(Source records)
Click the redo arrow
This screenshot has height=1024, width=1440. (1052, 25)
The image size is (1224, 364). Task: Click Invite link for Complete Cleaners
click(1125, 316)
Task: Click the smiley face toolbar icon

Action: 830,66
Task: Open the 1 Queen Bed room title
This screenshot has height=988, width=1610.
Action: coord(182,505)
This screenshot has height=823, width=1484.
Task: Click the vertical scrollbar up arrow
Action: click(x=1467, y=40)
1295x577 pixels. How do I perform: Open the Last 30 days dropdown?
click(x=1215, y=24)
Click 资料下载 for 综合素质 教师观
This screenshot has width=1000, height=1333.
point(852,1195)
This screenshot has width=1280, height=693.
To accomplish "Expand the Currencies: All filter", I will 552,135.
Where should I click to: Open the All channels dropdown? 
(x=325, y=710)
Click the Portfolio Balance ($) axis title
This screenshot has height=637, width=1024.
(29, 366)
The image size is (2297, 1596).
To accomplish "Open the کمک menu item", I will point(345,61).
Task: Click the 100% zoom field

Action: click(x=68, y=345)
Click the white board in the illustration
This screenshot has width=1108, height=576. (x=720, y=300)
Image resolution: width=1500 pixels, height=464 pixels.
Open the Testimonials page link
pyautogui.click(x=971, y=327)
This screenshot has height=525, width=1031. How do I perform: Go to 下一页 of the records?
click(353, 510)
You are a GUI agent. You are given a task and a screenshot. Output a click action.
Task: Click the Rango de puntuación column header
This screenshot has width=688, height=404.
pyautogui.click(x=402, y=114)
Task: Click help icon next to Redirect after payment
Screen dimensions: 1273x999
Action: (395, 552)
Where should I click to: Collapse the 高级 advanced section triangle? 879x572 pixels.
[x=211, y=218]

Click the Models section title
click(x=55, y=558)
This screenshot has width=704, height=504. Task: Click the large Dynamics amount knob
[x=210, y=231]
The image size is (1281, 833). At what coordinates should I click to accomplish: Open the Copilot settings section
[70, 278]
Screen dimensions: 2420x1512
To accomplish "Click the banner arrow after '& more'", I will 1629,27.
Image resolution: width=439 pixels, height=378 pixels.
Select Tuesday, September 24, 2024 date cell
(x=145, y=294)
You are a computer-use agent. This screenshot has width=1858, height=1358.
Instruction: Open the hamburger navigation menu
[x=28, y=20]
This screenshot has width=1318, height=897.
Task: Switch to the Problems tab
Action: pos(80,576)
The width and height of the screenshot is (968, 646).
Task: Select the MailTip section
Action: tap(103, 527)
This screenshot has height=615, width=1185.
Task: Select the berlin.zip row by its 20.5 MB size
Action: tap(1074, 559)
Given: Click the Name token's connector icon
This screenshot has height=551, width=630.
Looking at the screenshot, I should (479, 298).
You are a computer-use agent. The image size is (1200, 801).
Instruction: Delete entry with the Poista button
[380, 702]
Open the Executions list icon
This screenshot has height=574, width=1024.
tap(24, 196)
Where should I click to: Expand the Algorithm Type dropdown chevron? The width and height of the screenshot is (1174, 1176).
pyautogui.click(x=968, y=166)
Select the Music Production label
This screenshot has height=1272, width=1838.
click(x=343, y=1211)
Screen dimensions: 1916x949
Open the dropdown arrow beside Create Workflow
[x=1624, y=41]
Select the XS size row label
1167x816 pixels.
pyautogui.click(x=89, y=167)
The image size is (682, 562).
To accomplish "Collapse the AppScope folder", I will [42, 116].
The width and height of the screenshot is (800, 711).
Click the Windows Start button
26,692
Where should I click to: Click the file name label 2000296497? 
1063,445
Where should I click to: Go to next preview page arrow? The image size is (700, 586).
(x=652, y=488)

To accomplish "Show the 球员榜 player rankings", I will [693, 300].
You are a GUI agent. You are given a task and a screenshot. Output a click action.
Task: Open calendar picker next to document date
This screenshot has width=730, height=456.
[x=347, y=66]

TASK INSTRUCTIONS: For every line above that has "will" in it, copy the line.

SOLUTION TO THE EXERCISE:
To accomplish "Expand the Currencies: All filter", I will 552,135.
To accomplish "Open the کمک menu item", I will point(345,61).
To accomplish "Click the banner arrow after '& more'", I will 1629,27.
To accomplish "Collapse the AppScope folder", I will [42, 116].
To accomplish "Show the 球员榜 player rankings", I will [693, 300].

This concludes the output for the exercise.